David Shrayer-Petrov (the author) was born in 1936 in Leningrad (St. Petersburg), and debuted as a poet in the 1950s. Exploration of Jewish themes put Shrayer-Petrov in conflict with the Soviet authorities, limiting publication of his work and prompting him to emigrate. A Jewish refusenik in 1979–1987, Shrayer-Petrov lived as an outcast in his native country but continued to write prolifically despite expulsion from the Soviet Writer’s Union and persecution by the KGB. He was finally allowed to emigrate in 1987, settling in New England. Since emigrating, Shrayer-Petrov has published twelve books of poetry, eleven novels, six collections of short stories, four volumes of memoirs, and a play-in-verse. Four volumes of Shrayer-Petrov’s fiction have appeared in English translation: the collections Jonah and SarahAutumn in Yalta, and Dinner with Stalin, and the novel Doctor Levitin, all of them edited by his son Maxim D. Shrayer. Dr. Shrayer-Petrov lives in Brookline, Massachusetts. 

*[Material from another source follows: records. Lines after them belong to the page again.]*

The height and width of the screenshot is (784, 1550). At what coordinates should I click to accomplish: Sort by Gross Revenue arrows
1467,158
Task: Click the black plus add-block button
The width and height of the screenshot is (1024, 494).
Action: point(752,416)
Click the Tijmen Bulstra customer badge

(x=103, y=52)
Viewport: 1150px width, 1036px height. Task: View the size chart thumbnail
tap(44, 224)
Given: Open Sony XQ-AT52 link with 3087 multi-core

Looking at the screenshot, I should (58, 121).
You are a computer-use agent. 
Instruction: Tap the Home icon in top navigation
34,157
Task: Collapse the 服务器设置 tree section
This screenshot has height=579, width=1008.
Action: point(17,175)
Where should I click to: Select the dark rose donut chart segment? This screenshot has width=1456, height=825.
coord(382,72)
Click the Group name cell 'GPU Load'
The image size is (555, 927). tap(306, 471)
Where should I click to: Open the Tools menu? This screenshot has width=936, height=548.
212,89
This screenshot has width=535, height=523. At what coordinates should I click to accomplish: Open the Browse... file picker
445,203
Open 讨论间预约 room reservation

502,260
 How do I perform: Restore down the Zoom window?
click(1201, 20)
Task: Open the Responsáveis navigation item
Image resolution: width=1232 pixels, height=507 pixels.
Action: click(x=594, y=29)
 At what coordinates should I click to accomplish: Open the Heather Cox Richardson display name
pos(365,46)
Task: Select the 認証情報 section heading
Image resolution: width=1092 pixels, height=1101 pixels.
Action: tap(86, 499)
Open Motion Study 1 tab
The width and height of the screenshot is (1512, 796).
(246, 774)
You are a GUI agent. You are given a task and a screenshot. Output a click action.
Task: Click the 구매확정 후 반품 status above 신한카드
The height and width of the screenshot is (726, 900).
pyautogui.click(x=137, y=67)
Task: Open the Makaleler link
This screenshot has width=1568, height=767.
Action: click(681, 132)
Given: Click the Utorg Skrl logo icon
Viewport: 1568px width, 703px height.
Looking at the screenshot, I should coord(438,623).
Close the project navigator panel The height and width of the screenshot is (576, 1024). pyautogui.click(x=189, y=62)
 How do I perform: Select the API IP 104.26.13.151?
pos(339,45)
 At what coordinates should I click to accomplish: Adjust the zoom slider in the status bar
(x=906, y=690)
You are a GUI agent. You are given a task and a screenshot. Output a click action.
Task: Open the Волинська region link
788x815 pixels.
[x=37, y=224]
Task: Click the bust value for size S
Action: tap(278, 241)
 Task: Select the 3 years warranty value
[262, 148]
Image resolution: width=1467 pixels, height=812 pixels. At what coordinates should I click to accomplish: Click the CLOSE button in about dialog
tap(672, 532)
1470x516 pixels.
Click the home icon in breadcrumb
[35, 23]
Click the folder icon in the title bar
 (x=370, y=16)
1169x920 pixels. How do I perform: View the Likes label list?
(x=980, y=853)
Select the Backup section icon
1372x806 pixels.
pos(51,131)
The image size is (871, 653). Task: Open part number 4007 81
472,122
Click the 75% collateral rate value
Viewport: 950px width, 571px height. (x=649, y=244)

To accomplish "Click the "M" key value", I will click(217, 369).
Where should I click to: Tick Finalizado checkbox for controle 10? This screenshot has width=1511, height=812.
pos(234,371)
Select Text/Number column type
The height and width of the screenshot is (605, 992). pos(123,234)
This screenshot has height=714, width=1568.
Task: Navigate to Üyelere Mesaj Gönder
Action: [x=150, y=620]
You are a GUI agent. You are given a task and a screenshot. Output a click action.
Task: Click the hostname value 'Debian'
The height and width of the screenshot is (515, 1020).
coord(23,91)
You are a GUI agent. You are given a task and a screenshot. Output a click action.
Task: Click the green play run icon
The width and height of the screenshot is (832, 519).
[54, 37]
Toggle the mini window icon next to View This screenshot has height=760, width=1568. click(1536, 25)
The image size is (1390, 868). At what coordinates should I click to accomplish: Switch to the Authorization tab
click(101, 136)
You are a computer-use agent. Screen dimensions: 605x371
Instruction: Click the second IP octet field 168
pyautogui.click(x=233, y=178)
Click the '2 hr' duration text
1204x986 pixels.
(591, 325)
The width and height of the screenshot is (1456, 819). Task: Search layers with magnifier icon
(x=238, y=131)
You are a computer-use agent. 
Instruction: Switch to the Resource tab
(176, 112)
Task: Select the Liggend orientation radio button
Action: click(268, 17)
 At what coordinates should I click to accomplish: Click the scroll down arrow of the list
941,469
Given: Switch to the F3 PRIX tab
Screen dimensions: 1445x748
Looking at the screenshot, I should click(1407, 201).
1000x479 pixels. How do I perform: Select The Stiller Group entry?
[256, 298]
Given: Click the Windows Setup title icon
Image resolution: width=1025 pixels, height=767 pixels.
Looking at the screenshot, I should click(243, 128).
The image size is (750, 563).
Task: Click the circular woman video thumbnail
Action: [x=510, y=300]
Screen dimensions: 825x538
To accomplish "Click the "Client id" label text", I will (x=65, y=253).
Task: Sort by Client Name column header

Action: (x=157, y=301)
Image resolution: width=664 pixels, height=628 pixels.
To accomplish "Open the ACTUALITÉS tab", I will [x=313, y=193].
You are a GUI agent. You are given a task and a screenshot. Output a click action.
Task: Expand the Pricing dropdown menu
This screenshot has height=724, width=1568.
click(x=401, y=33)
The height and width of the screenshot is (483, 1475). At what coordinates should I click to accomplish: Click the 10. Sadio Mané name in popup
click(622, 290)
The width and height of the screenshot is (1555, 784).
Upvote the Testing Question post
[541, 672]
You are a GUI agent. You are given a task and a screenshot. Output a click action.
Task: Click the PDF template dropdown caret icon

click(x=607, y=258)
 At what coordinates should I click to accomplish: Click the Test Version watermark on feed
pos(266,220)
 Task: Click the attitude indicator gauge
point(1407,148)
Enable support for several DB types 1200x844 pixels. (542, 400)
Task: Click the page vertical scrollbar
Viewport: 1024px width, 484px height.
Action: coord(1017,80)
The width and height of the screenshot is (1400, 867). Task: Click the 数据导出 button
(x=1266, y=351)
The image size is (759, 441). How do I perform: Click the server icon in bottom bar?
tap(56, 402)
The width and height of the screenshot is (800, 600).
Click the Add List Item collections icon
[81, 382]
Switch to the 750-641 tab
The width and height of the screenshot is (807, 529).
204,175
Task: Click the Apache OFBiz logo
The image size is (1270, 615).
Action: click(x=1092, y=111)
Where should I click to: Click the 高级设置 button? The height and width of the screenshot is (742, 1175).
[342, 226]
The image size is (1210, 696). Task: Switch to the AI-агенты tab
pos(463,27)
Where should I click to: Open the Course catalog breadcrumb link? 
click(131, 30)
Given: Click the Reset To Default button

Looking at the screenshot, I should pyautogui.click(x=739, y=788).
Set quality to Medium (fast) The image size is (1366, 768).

Hersh Smolar, born in Zambrów, Poland, Smolar became a Communist activist early in life, studied at the Communist University of the Peoples of the West in Moscow, and wrote for Yiddish youth publications. In 1928 he was sent to Poland as a Comintern agent; arrested, he spent four years in prison. Escaping from prison in 1939, he went to Soviet-occupied Bialystok. When the Germans occupied Bialystok in 1941, he travelled to Minsk. Following German attack on the USSR, Smolar became a leader of the ghetto underground. He ultimately escaped and fought with the local partisans, helping to organize Jewish partisan units and editing the party press. In Warsaw as of 1946, he was the one of the leaders of the Jewish community in Poland and the editor of the Yiddish newspaper Folks-Shtime. His 1956 editorial “Undzer veytik un undzer treyst” (“Our Pain and Our Comfort”), reprinted and cited world-wide, became the first semi-official confirmation of the liquidation of Yiddish institutions and personalities in the USSR. Following the official 1968 anti-Semitic campaign, Smolar left Poland for Israel in 1971, where he died in 1993.